→ **TEXT EXTRACT**
START

Saturday, May 13, 2006

Anti-nuclear politics is backward at the best of times

I take it totally for granted that I have a constant supply of energy. So why is it that everybody keeps constantly reminding me that I can’t take it for granted anymore?

How can it be, in a technologically advanced country like Britain, that energy can become a debatable subject? What’s wrong with Western nuclear power? It’s the safest form of energy production that mankind has conceived. Why do environmentalists hate our nuclear age and prefer to go backwards to the age of wind power, or worse? Why should I care where my energy comes from that powers my laptop?

As for future energy needs for the year 2050 and beyond, why not look to solar energy, beamed down by high voltage solar powered satellites, 7 days a week, in any weather? You would also need nuclear fusion to generate that power along superconducting cables. (1) This would render the idea of our societies having an ‘energy crisis’ redundant, but I fear there would be too much environmentalist hostility towards such a bold development, because now we have to constantly think about how we can get to work without damaging the eco-system, or without risking a persons health– or worse, running out of energy altogether, and so on, and on. But why?

Contrary to popular belief we are not running out energy, and when we need energy, we get it. I will admit that a very serious discussion needs to take place about the future of where we get our energy. The way I understand it, energy as a resource seems, generally to be a rather technical problem – but now, it’s a political problem. Some would have us believe it’s some type of war, and that oil addicted ‘vested interests’ lay behind all the political problems associated with energy. (2)

If only it was that simple. The main problems I see when it comes to the future of energy, is not redneck oil barons, but the current irrational opposition to nuclear power. Everybody seems to hates nuclear power, there are few defenders - worst still; the government rolls over and entertains the publics’ fears and prejudices. Environmentalists’ everlasting preoccupation with climate change and greenhouse emissions threatens our society by putting us on a prolonged crisis mentality footing. The out come of all of this is a paralysing effect that cuts off any fruitful avenues that we might wish to go down.

As openDemoracy's Casper Henderson observes, ‘the nuclear industry and its allies in many countries have for some time used the need to reduce emissions as a central plank in their argument for more nuclear power’. (3) But only as an option – not as a rational long term solution. Indeed, Sir David King, the governments chief scientific adviser made this explicit when he said the new generation of existing fission technologies should be an ‘option’. (4)

Politician certainly believe they can talk about the desirability of nuclear power in polite company at dinner parties these days, but it’s only as an option, it’s not presented as a science and technology that could hugely contribute to social progress. The advancement of nuclear technology in the UK has become prematurely restricted.

The problem is not Western nuclear energy and it’s economics, the problem is our overly risk-averse and precautionary times we live in. Anti-nuclear (and anti-radiation) critics are driven by a profound fear of accidents. This fear is irrational and paralyzing, and it leads to over-regulation in the nuclear energy sector, and through that exceptional costs.

END

→ **GIVEN INFORMATION**
START

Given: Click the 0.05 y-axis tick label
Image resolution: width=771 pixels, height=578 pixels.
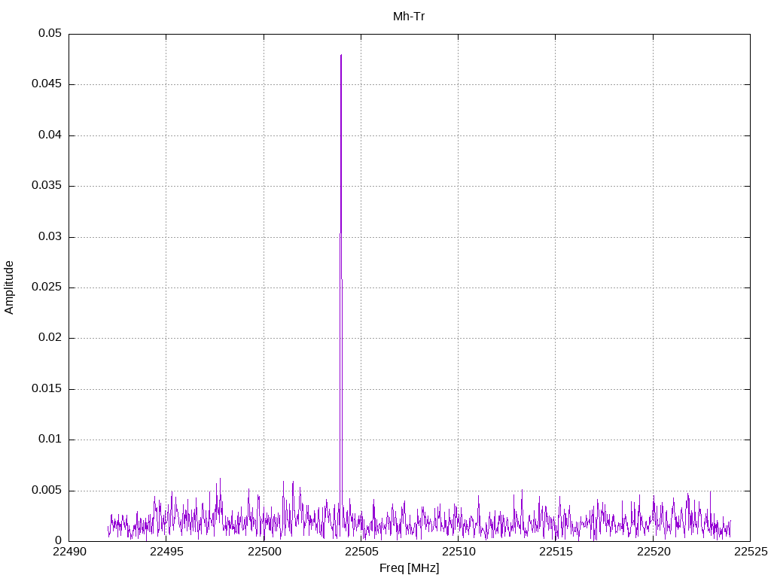Looking at the screenshot, I should (50, 34).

END

→ **REQUEST**
In the post on anti-nuclear politics, who is named as the government's chief scientific adviser?

→ **FULL OUTPUT**
Sir David King